Theorist Toolbox: Tools for Agent Based LLM-assisted economic theory Research
Pith reviewed 2026-06-26 09:58 UTC · model grok-4.3
The pith
External verification, not model capability, determines the reliability of LLM-assisted economic theory.
A machine-rendered reading of the paper's core claim, the machinery that carries it, and where it could break.
Core claim
The central claim is that the bottleneck in LLM-assisted economic theory is trust rather than production, and that protocols differing in verification approach can address this. In the worked example, none produced a strict direct-revelation VCG mechanism, but convergent discovery occurred on an effective-resistance externality kernel, adversarial verification caught three false claims, and the gate rejected a sub-goal, while polish did not ensure rigor.
What carries the argument
The three verification protocols consisting of a single disciplined pass, an adversarial prover-verifier pair, and a structured multi-agent project with a reviewer gate.
If this is right
- Adversarial verification caught three of its own false claims in the demonstration.

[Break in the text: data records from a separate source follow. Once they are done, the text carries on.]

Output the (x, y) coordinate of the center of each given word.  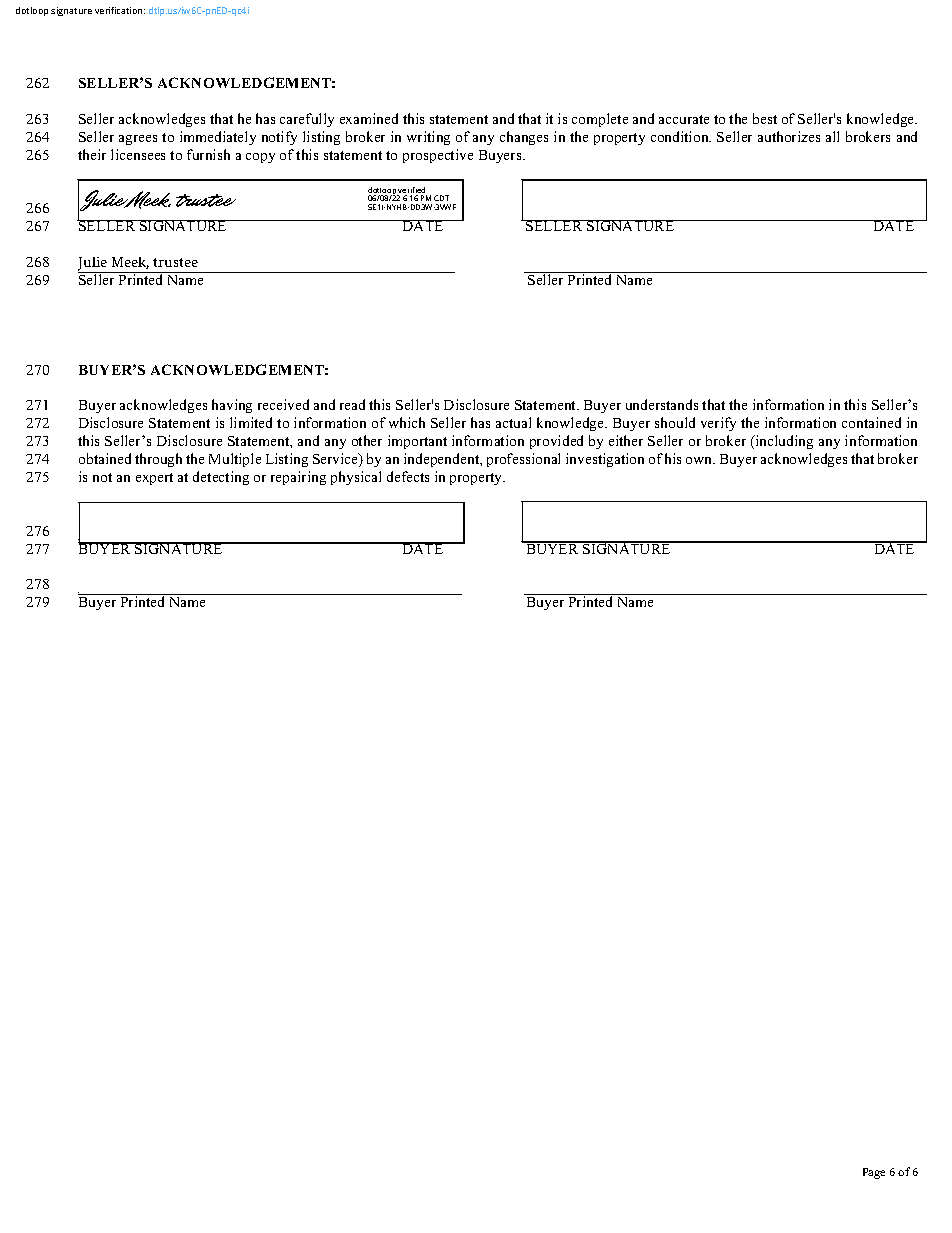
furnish (208, 154)
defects (408, 476)
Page (874, 1173)
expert (154, 479)
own (700, 460)
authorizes (789, 136)
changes (524, 138)
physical (356, 478)
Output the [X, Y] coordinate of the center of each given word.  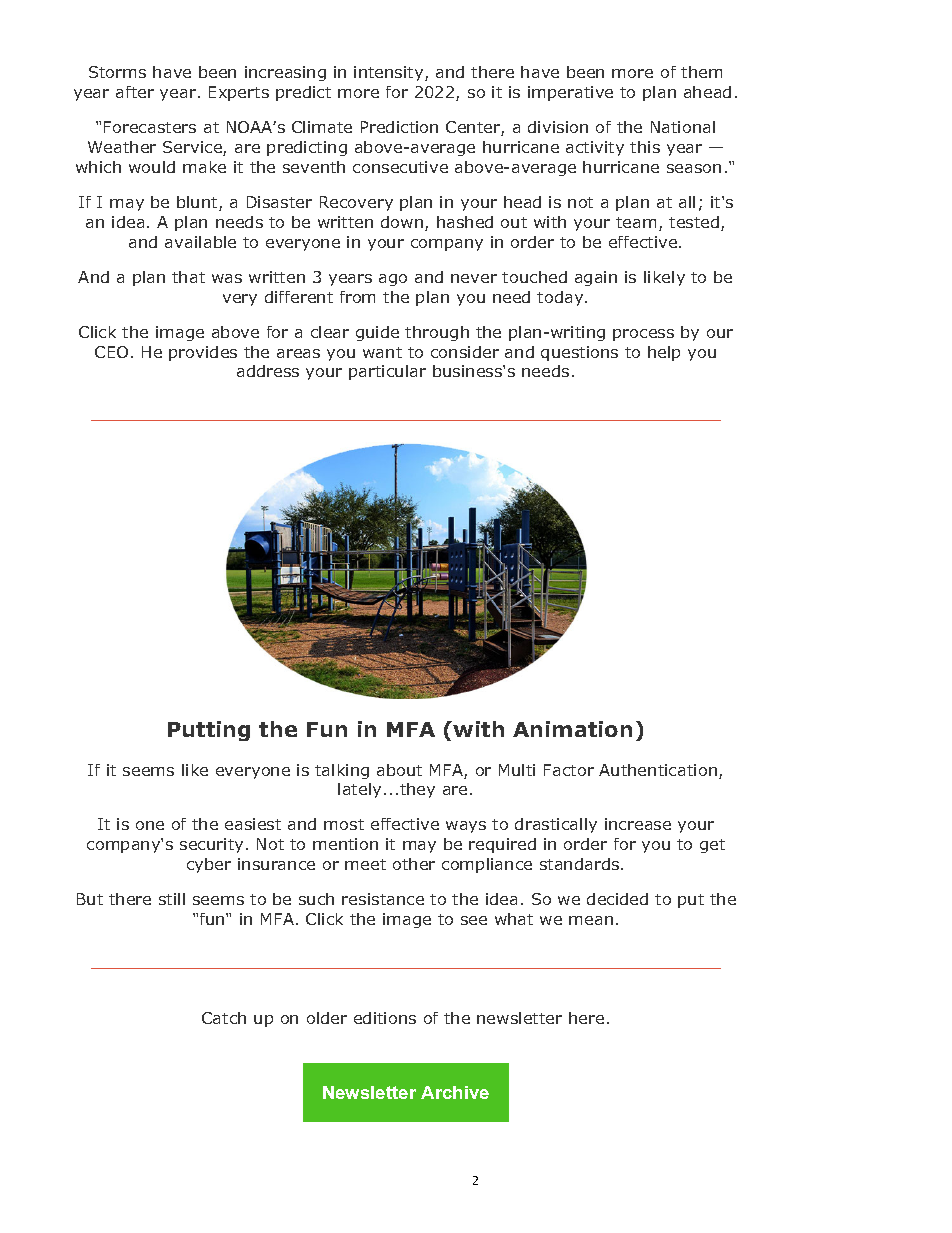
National [683, 127]
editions [385, 1018]
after [135, 92]
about [399, 770]
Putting [209, 731]
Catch [224, 1018]
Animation [572, 729]
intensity [390, 73]
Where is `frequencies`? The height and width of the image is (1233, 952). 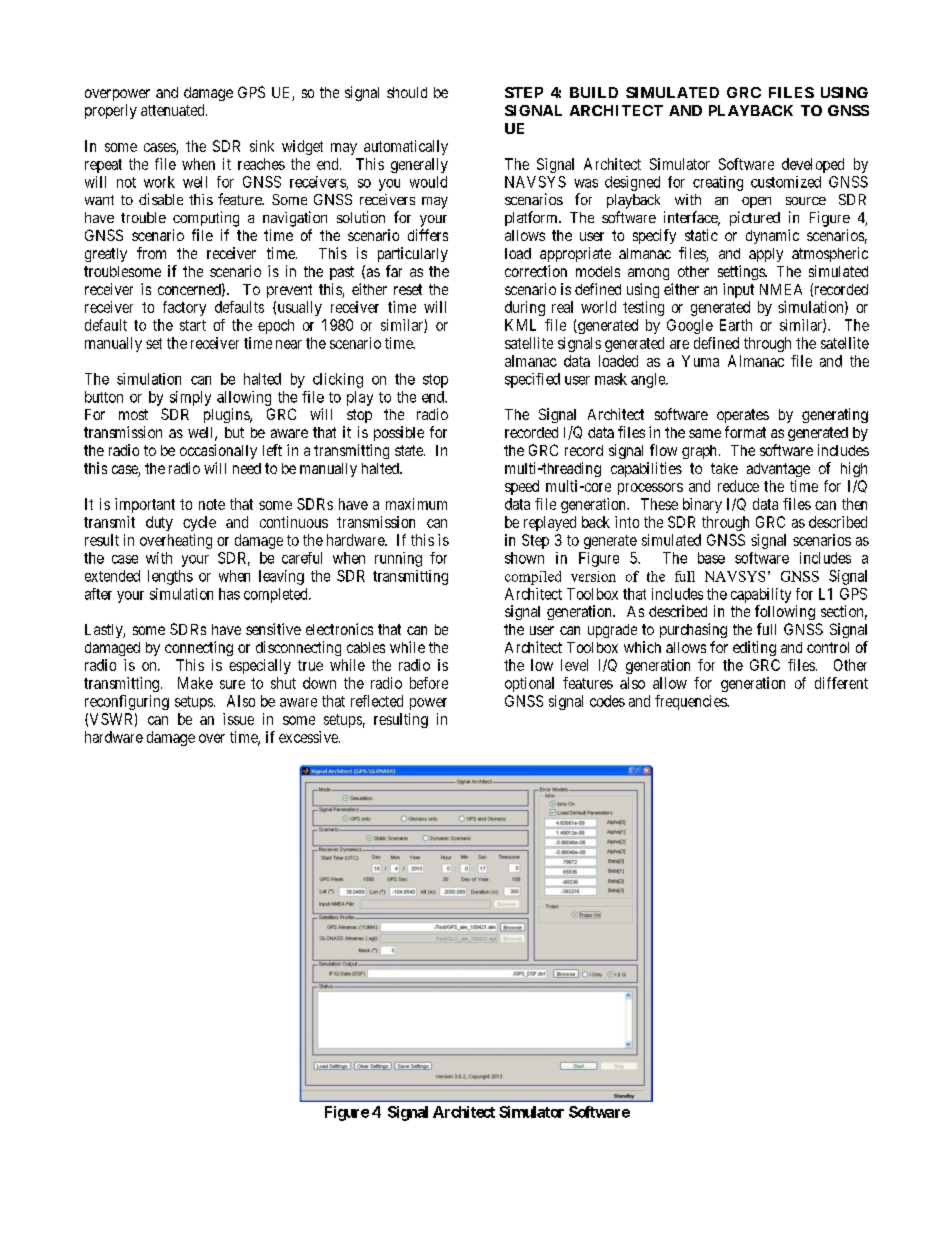
frequencies is located at coordinates (691, 702).
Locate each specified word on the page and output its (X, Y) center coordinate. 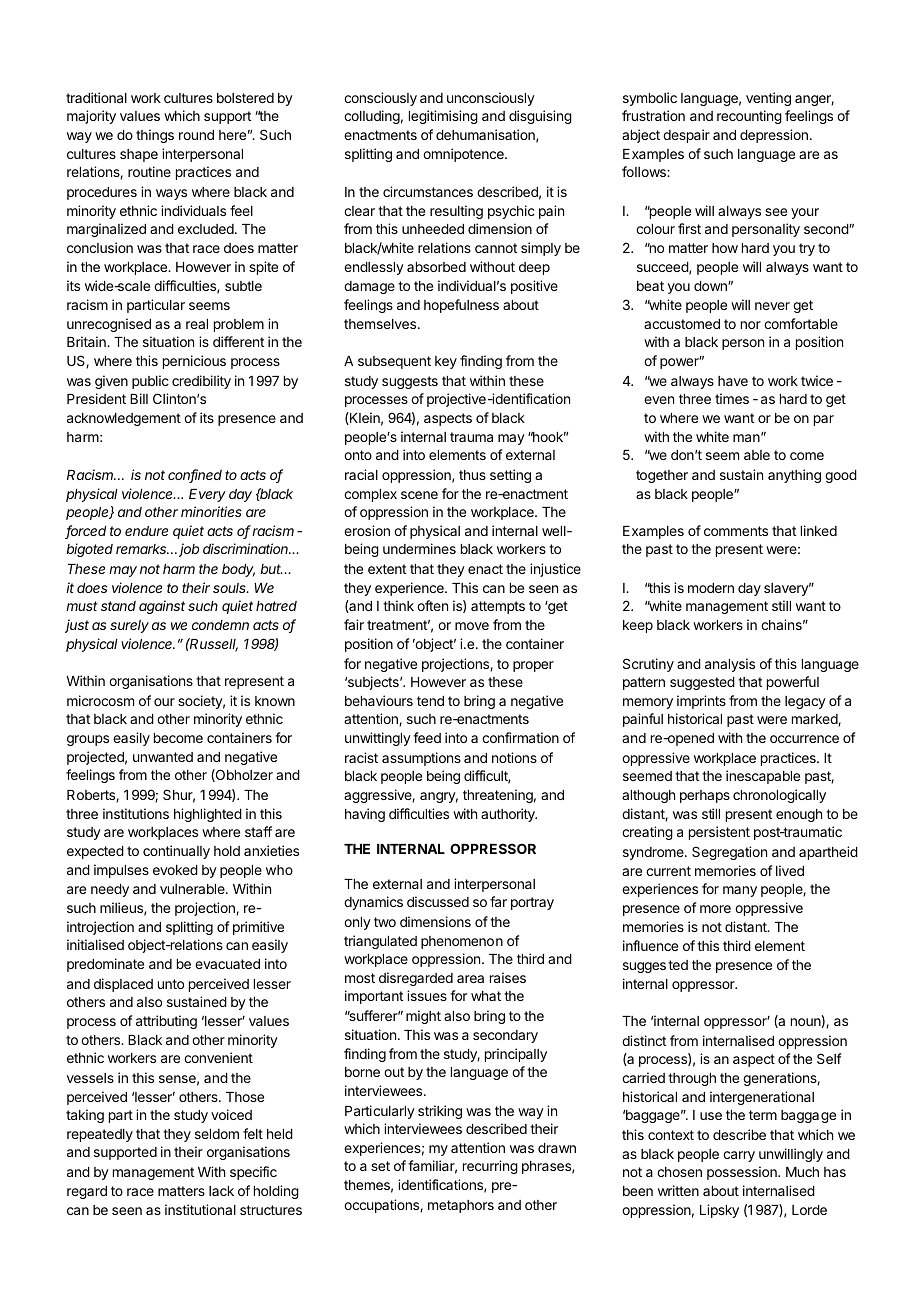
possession (743, 1173)
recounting (749, 117)
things (155, 136)
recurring (490, 1167)
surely (129, 626)
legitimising (443, 117)
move (472, 626)
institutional (200, 1209)
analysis (730, 665)
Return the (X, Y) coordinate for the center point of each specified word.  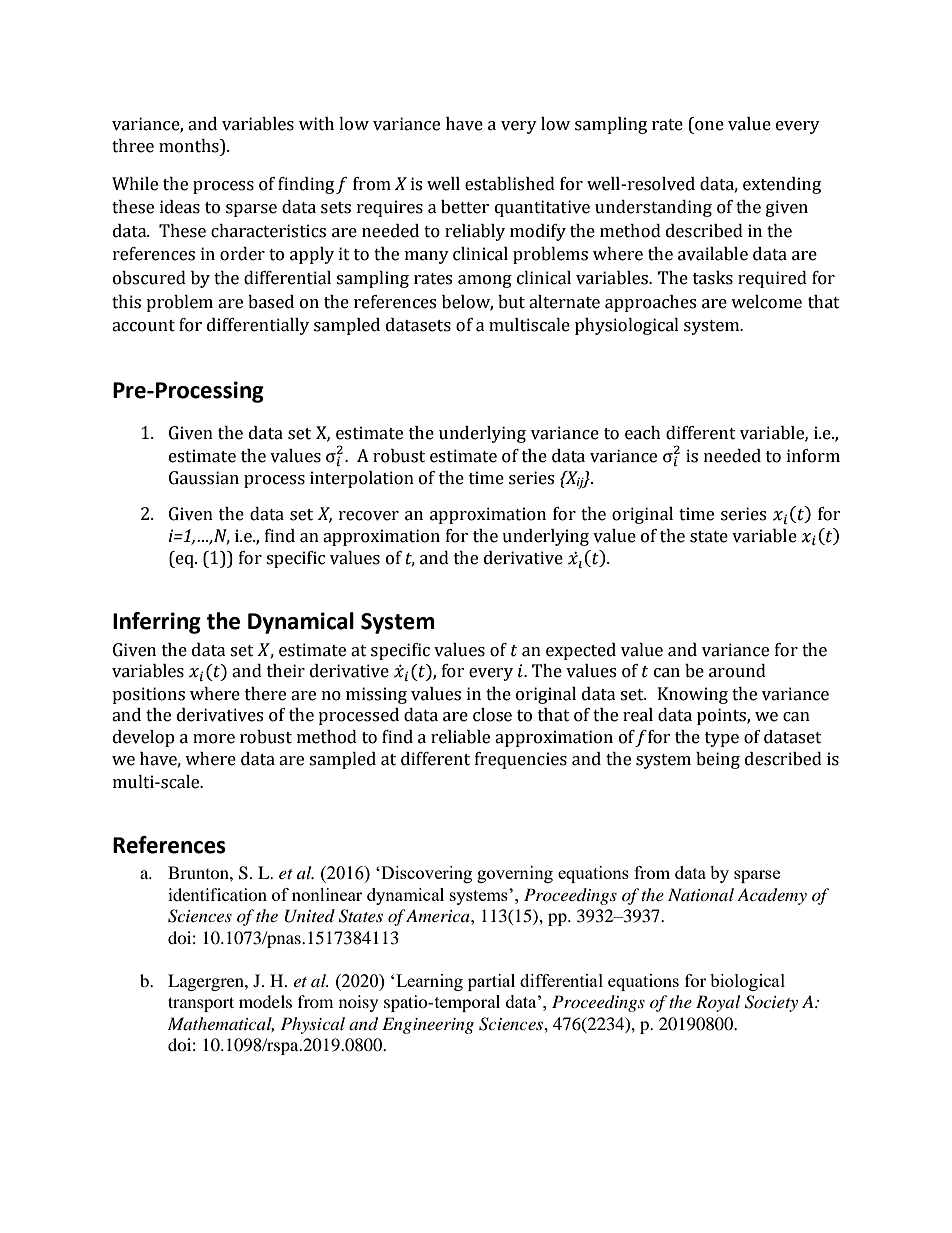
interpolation (362, 479)
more (214, 739)
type (722, 739)
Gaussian (204, 478)
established (510, 184)
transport (201, 1004)
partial (491, 982)
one (709, 126)
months (190, 146)
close (492, 715)
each (643, 433)
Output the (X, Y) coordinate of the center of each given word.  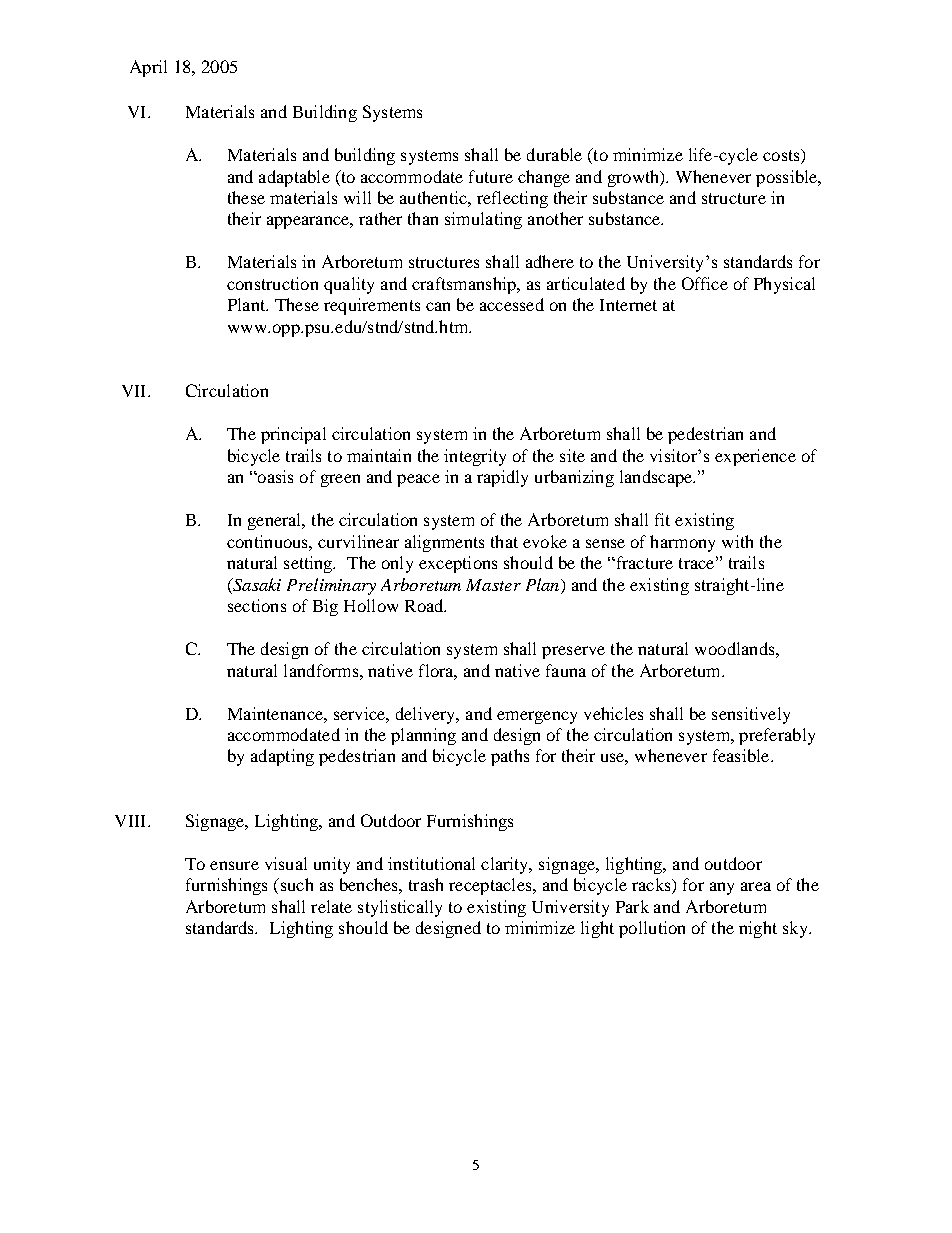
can (438, 306)
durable (554, 154)
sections (257, 605)
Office (705, 283)
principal (293, 435)
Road (425, 605)
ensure (234, 865)
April (148, 68)
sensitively (751, 715)
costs (782, 156)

- The multi-agent reviewer gate rejected a flawed sub-goal.
- Convergent discovery of the same effective-resistance externality kernel occurred in two runs.
- Polish in the output did not correspond to higher rigor or verification.
- The specific mechanism requested was not produced, possibly due to non-existence.
Where Pith is reading between the lines
- Applying these protocols to other economic theory problems could test their generality beyond the grade inflation model.
- Different model combinations in the adversarial pair might yield varying error-catching rates.
- Integrating these verification steps could shorten the time from idea to initial draft in theoretical economics.
Load-bearing premise
The assumption that the specific example of designing a Groves/Pigouvian mechanism for the Gans-Kominers eigengrade model serves as a representative test case for evaluating the three verification protocols in nontrivial economic theory.
What would settle it
A test on a different nontrivial economic theory problem where the ground truth is independently known, checking if the adversarial pair catches a similar number of false claims or if the single pass performs equivalently.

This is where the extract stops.